Birçok konuşmacının dile getirdiği görüş, 2014 yılının, yeni ekonomik şokların gündeme gelmeyeceği ama yaşanmış olan şokların sosyal ve siyasal sonuçlarının öne çıkacağı bir yıl olacağı yönündeydi.

Dünya Ekonomik Forumu’nun bu yılki programında farklı formatlarda gerçekleştirilen 250’ye yakın toplantı ya da aktivite yer alıyor. “Basına açık” olduğu belirtilen oturumlarda söylenenleri, söyleyene atıf yaparak yazabiliyorsunuz. Diğer toplantı ve yemeklerde ise “Chatham House” kuralları geçerli, yani konuşulanları kaynağını belirtmeden yazmanıza izin var.

Önceki akşam bu kuralların geçerli olduğu ilginç bir toplantıya katıldım. 2014 yılına damga vuracak gelişmelerle ilgili öngörülerin ortaya konduğu ve  tartışıldığı yemekli toplantının konuşmacıları arasında Nouriel Roubini ve Joseph Nye gibi ünlü isimler de vardı. Ekonomiden siyasete ve jeopolitik gelişmelere kadar uzanan geniş bir alanda ilginç görüşler ortaya kondu.

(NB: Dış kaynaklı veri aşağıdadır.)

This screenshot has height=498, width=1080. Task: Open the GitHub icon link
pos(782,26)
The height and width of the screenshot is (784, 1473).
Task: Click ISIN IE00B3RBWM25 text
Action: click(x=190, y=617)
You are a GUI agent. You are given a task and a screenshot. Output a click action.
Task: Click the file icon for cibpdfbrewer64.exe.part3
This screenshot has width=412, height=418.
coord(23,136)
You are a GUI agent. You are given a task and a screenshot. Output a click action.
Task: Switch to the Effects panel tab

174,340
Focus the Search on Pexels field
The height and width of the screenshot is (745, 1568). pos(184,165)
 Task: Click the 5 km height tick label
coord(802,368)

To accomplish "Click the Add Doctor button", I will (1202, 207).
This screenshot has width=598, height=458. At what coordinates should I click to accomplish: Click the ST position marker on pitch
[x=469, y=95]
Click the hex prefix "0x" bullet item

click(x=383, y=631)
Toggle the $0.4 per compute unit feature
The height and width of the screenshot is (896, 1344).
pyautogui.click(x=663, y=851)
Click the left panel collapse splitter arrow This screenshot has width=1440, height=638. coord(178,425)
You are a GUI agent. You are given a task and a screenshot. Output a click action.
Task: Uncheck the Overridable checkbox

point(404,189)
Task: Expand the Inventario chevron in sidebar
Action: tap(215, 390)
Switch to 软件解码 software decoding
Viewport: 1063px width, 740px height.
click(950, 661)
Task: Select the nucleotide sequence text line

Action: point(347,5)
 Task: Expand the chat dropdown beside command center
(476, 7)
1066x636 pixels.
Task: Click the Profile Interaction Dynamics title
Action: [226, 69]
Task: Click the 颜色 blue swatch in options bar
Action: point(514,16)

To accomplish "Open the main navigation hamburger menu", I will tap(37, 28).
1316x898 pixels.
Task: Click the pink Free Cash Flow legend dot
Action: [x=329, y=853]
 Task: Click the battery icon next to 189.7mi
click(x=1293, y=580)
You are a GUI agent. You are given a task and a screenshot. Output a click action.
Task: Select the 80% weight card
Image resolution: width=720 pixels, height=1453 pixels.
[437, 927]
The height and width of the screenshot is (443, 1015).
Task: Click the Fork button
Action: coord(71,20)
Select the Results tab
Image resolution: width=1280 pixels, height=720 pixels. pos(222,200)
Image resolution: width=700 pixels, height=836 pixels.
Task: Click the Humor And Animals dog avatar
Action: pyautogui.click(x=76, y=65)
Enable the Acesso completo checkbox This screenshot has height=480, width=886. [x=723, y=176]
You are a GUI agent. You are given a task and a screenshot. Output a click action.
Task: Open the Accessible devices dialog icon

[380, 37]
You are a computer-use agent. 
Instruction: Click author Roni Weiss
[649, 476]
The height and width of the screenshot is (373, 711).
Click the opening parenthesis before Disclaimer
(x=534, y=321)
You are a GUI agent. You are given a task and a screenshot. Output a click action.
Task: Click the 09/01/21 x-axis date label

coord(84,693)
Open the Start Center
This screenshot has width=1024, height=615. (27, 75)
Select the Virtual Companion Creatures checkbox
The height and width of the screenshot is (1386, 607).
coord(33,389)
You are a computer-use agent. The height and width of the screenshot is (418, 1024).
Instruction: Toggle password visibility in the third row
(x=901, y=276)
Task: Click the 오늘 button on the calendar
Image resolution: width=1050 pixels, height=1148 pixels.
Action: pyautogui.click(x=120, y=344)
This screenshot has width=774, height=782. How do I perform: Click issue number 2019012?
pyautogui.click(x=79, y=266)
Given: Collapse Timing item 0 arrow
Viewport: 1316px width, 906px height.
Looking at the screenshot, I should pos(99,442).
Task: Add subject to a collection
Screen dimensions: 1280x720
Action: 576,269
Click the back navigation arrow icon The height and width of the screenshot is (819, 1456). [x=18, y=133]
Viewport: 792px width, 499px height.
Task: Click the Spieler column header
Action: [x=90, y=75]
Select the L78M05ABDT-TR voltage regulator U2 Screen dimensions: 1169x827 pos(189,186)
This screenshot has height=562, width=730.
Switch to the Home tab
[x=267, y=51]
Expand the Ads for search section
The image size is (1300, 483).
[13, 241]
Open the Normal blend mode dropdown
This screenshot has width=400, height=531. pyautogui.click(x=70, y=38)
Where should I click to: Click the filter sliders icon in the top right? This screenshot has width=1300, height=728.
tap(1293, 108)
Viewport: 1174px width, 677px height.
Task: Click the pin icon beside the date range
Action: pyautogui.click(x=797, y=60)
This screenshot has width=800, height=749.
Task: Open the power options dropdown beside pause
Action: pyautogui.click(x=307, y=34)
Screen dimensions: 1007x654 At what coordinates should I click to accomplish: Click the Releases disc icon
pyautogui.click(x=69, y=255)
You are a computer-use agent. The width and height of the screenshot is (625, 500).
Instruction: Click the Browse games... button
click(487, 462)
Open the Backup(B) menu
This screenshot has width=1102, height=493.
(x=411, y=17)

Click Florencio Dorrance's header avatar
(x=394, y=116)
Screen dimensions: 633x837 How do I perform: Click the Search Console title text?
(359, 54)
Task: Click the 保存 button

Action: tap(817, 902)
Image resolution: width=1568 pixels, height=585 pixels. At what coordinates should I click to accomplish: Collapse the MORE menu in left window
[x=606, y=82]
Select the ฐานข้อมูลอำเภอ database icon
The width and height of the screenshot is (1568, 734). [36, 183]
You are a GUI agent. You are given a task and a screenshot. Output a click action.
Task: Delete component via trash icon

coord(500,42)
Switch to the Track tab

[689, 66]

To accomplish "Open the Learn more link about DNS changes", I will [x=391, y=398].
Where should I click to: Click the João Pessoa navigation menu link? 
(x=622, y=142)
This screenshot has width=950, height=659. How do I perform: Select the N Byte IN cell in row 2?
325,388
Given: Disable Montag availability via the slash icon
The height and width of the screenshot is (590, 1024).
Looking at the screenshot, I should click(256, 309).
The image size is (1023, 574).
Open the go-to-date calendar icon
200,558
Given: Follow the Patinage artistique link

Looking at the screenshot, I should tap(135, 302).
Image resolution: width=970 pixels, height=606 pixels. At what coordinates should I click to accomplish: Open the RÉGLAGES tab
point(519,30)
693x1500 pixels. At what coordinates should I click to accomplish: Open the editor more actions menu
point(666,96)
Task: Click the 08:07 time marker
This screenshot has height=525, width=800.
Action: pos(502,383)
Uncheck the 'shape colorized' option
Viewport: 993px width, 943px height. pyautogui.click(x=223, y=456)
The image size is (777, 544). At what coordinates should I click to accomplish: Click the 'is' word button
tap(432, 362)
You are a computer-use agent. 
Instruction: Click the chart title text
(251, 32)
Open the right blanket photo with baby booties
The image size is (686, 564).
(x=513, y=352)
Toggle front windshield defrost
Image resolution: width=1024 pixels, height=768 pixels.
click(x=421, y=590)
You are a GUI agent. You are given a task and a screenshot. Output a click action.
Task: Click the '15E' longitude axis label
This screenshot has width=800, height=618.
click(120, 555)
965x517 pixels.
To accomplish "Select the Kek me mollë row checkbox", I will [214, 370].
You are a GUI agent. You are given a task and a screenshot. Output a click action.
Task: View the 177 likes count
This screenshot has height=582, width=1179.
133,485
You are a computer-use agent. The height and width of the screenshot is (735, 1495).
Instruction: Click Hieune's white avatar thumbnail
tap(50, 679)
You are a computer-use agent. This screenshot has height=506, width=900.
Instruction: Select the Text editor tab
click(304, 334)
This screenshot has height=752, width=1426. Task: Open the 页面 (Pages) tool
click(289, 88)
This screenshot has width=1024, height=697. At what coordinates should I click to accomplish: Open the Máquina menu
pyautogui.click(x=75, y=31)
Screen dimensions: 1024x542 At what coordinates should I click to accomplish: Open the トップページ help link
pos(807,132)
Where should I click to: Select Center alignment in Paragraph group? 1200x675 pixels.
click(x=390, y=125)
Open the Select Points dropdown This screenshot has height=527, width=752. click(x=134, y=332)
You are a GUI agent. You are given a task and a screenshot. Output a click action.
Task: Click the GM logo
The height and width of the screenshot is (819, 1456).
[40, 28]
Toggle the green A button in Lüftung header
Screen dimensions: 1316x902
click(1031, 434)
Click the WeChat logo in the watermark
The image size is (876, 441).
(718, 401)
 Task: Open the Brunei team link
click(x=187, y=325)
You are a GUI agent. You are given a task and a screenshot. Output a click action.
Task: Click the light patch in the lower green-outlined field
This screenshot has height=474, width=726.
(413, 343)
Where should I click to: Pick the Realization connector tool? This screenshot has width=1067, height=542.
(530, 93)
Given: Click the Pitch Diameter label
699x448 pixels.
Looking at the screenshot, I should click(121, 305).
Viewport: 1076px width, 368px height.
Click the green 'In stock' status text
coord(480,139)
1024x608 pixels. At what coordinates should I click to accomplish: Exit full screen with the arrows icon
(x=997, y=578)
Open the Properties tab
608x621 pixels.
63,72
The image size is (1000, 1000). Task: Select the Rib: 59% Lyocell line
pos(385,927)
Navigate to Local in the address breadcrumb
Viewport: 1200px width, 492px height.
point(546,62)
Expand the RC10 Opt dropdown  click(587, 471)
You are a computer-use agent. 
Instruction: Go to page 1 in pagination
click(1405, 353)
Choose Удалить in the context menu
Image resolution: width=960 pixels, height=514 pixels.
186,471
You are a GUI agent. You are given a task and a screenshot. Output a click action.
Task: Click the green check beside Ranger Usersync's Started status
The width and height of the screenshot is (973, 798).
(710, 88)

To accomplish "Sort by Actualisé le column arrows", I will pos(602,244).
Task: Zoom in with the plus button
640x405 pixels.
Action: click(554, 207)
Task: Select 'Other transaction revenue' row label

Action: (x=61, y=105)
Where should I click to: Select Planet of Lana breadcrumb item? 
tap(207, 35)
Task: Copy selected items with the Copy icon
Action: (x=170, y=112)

Türkiye ‘Yükselen ülke’ değil

Toplantının açış konuşmasını, son yıllarda yazdığı kitaplarla ve makalelerle dikkat çeken ve Davos’ta yapılan bir ankette “en fazla ilgi toplayan ikinci konuşmacı” seçilen bir akademisyen yaptı. ABD’nin dış politikasından Çin’deki olası gelişmelere ve 2014 yılının önemli ‘Yükselen Pazar’ ülkelerinde bir seçim yılı olmasına kadar uzanan geniş bir alanda hızlı bir ufuk turu yapan konuşmacının Türkiye ile ilgili olarak söyledikleri gerçekten çarpıcıydı. 2014 yılında seçim yaşayacak olan önemli ‘Yükselen Pazar’ ülkeleri arasında Brezilya, Hindistan ve Endonezya’dan sonra Türkiye’yi sayarken ses tonu değişti, “Türkiye artık yükselen bir ülke değil, ekonomisiyle de değil, giderek demokrasiden uzaklaşan siyasi rejimiyle de değil”, dedi.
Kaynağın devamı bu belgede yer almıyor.